Implementation:Datajuicer Data juicer Difference Area Generator Mapper

Knowledge Sources	Datajuicer_Data_juicer
Domains	Image Comparison, Object Detection, Change Detection
Last Updated	2026-02-14 16:00 GMT

Overview

Identifies and localizes regions of difference between two similar images by comparing their captions and bounding box contents, producing annotated bounding boxes highlighting the differing areas.

Description

Difference_Area_Generator_Mapper is the first stage of the ImgDiff pipeline.

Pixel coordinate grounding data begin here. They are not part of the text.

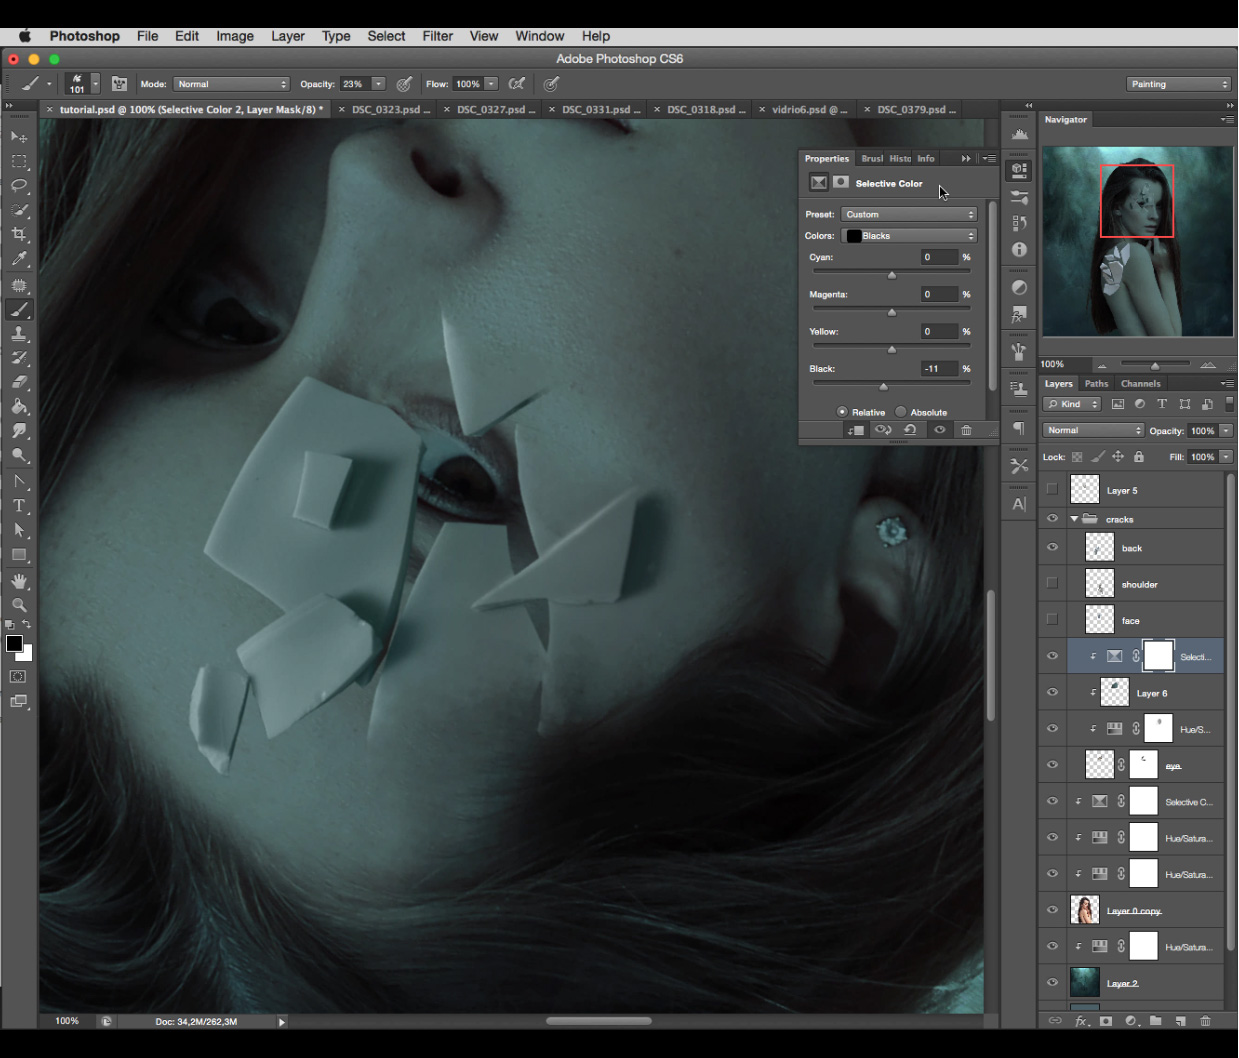Hide the back layer
This screenshot has width=1239, height=1058.
coord(1052,547)
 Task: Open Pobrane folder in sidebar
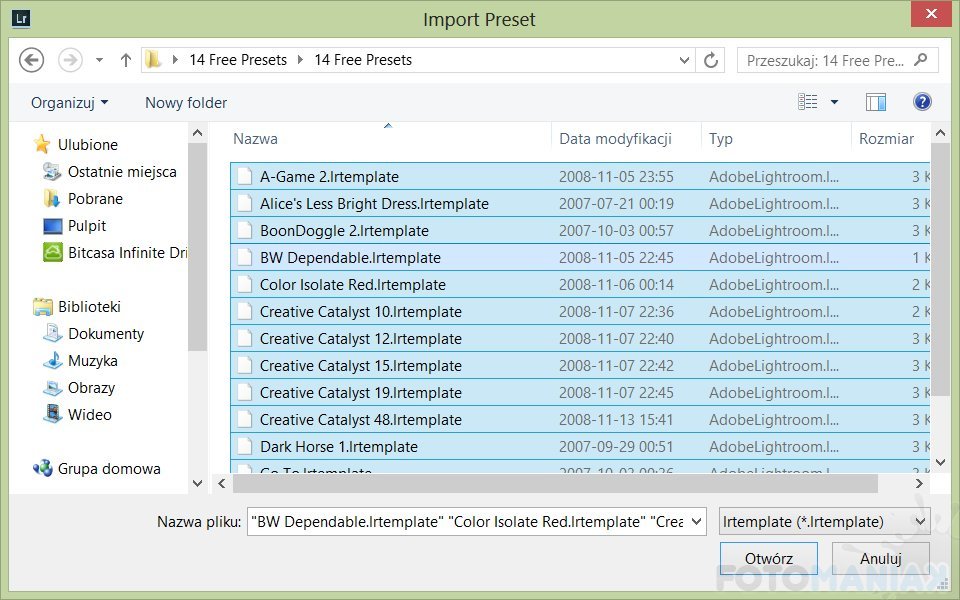(x=95, y=199)
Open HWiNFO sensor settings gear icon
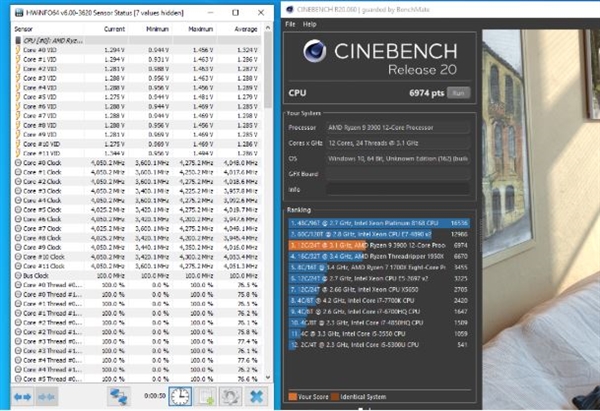 (230, 396)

It processes image pairs to identify and filter regions with significant visual differences through an 8-step process:

Similarity Filtering -- Filters out image pairs with large differences using an image pair similarity filter (CLIP-based)
Caption Comparison -- Compares the two captions using difflib and NLTK lemmatization to identify differing nouns (via the compare_text_index helper)
Image Segmentation -- Segments both images using FastSAM to identify potential object regions
Cropping -- Crops sub-images from both images based on the segmentation bounding boxes
Object Validation -- Uses BLIP image-text matching to determine if cropped sub-images contain the identified "valid objects"
Difference Detection -- Applies a second round of similarity filtering on cropped region pairs to detect actual visual differences
NMS Filtering -- Removes overlapping bounding boxes using IoU-based non-maximum suppression (via the iou_filter helper)
Cache Cleanup -- Removes all temporary cropped images from the cache directory

The operator uses three fused sub-operators:

image_pair_similarity_filter (CLIP-based)
image_segment_mapper (FastSAM-based)
image_text_matching_filter (BLIP-based)

Helper functions include is_noun (POS tag check), compare_text_index (caption diff with lemmatization), and iou_filter (NMS-style bounding box deduplication).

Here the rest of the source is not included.